So, IT told me they disabled the firewall, but I can't really be sure if something else could interfere with the system. But I have a good hint! The lock gets released (not sure if complete or crashed) always after 15-16 minutes and in the Oracle "Dead Connection Detection" document, it says that the default TCP timeout is about 15 minutes. So I think I am getting closer to the problem ...

laurenz commented 7 years ago

You have to distinguish between timeouts when you send and when you receive.

If you want to send on a TCP connections and the other side is dead, the default TCP retransmission setting on Linux (15) should cause a hang of about 11 minutes before you get an error.

When reading from a connection that is dead, TCP will wait much longer before it sends keepalive packets. In that case, the default settings on Linux would cause a timeout of slightly more than two hours before reporting a failure if the other side is dead.

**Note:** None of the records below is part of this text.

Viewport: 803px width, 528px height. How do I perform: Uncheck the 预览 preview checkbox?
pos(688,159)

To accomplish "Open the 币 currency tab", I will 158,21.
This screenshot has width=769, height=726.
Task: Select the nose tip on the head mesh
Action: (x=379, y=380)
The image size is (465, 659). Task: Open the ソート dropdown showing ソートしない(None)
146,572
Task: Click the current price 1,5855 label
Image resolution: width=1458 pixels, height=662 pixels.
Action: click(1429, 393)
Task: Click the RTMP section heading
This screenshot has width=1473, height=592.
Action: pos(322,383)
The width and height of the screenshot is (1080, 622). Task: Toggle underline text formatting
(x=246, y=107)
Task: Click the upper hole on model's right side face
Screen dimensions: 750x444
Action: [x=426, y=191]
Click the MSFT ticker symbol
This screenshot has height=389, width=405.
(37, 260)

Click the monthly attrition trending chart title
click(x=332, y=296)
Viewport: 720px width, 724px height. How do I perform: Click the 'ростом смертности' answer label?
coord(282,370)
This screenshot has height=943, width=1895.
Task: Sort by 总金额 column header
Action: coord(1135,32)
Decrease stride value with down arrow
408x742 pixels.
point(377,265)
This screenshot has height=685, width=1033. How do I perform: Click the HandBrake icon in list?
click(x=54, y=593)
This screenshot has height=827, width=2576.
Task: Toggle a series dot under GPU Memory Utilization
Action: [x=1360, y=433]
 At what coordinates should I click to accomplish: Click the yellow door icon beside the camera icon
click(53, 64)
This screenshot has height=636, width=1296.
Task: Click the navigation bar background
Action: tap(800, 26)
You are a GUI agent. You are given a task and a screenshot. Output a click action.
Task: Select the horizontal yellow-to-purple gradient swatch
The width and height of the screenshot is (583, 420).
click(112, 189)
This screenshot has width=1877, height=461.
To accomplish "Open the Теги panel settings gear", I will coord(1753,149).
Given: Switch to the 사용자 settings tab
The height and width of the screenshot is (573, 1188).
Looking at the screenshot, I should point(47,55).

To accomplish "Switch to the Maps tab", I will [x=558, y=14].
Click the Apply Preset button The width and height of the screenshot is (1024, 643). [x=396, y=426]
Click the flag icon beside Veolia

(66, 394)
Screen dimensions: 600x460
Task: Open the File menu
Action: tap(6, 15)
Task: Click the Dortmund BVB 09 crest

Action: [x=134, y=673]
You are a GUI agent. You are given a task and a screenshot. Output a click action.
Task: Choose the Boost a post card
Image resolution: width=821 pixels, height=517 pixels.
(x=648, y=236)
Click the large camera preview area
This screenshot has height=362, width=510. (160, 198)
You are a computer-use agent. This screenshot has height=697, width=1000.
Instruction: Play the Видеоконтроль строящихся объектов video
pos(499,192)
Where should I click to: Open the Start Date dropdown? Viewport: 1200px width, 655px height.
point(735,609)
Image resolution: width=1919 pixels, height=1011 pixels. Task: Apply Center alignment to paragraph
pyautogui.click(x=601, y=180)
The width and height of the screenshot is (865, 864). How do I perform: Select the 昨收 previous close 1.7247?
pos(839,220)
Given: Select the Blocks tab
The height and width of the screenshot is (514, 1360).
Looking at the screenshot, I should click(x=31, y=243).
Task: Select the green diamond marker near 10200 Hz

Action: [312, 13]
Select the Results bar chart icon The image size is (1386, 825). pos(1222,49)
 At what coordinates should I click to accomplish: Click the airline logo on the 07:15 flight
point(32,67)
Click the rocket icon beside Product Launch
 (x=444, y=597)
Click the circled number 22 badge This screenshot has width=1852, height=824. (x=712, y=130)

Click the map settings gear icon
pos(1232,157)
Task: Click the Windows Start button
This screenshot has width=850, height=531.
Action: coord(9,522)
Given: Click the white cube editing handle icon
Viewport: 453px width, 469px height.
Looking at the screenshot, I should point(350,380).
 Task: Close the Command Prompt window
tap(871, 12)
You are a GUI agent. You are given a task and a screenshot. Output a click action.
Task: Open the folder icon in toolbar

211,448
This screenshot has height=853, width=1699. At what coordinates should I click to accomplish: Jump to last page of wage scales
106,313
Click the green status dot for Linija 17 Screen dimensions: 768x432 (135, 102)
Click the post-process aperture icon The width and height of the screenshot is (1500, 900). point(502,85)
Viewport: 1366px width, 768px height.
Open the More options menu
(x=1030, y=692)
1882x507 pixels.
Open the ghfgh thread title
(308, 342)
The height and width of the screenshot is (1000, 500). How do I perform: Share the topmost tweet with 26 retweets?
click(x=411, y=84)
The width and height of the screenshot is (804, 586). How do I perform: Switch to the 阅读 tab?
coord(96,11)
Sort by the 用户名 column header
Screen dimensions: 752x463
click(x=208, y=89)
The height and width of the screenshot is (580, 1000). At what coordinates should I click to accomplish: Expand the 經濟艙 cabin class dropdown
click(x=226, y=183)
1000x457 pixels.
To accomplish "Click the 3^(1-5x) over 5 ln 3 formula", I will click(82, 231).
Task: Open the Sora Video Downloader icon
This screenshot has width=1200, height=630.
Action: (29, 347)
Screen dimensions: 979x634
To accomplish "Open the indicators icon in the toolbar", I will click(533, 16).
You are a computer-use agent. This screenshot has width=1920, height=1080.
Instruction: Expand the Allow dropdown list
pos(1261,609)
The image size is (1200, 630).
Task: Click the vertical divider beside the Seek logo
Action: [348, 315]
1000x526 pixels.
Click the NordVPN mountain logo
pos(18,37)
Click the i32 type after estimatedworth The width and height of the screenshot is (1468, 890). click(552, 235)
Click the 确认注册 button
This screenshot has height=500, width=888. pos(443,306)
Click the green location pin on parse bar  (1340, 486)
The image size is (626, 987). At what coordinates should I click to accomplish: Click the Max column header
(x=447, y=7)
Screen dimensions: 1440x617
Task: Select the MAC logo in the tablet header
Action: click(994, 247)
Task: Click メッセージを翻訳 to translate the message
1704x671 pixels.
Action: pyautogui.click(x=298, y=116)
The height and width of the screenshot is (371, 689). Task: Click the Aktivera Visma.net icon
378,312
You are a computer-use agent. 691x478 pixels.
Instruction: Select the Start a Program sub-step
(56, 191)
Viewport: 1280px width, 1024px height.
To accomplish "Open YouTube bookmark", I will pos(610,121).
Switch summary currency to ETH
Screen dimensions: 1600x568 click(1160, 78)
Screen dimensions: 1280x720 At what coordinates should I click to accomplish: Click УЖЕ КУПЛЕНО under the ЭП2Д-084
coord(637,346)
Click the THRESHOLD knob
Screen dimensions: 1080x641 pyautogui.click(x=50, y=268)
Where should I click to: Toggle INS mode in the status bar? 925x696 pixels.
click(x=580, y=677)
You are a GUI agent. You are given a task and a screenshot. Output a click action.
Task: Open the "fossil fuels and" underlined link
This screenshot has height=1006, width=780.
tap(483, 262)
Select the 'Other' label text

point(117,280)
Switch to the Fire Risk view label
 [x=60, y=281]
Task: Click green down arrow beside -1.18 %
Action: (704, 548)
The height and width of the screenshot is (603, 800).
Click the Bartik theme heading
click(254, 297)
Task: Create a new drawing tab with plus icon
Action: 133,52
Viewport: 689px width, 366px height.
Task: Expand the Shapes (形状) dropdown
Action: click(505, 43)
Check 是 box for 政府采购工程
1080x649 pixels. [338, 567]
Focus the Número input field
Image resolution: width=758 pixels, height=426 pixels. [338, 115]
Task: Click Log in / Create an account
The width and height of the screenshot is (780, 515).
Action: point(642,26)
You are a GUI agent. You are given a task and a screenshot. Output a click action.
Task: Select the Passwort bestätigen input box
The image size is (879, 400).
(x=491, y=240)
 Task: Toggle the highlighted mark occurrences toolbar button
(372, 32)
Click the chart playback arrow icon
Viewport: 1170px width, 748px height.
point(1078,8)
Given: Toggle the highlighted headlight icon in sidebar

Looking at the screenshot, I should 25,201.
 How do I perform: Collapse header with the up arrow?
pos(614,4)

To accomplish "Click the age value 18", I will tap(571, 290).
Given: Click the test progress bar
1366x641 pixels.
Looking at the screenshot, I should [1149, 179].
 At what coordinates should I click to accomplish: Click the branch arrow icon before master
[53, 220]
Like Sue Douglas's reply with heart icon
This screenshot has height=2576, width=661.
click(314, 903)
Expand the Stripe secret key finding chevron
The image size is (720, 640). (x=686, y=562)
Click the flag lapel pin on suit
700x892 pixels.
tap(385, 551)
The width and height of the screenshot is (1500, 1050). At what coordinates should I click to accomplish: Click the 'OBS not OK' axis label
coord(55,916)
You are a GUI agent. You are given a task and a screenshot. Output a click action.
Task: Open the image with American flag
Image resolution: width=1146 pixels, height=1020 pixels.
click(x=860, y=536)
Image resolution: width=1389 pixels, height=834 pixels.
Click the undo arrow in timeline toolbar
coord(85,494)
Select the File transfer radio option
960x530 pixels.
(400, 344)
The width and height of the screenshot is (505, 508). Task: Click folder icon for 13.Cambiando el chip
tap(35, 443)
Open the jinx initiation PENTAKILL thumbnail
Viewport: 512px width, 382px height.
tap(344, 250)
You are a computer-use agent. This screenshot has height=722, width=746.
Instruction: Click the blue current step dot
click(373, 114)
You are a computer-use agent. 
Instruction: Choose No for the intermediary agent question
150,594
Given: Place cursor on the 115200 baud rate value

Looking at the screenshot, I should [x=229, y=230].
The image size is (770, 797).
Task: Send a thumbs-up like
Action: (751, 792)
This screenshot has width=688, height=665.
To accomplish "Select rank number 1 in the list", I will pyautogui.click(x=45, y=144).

The funny thing is that to get where the Oracle client seems to be, it first has to send something ("start a new transaction" or "execute this statement"), which seems to work, but then, when the client waits for the answer, nothing comes back. Just as if the server had died after receiving the request.

So what do you observe? Do you get an error message after 15 minutes? If yes, what is the error message?

Depending on the message (if it is TCP related) it might be interesting to run a network trace with tcpdump or Wireshark when a query on a foreign table hangs.

fnicollet commented 7 years ago

It's hard to say, I haven't checked the log file of our program right after the 15 minutes, but also, our program might silently recover from the loss of connection in the connection pool and show nothing in the log file.

Could it also be caught earlier by the FDW, in one of the case your mentionned (the list of Oracle errors)? Does oracle_fdw log stuff anywhere when recovering from a connection loss?

On Fri, Oct 28, 2016 at 12:20 PM, Laurenz Albe notifications@github.com wrote:

You have to distinguish between timeouts when you send and when you receive.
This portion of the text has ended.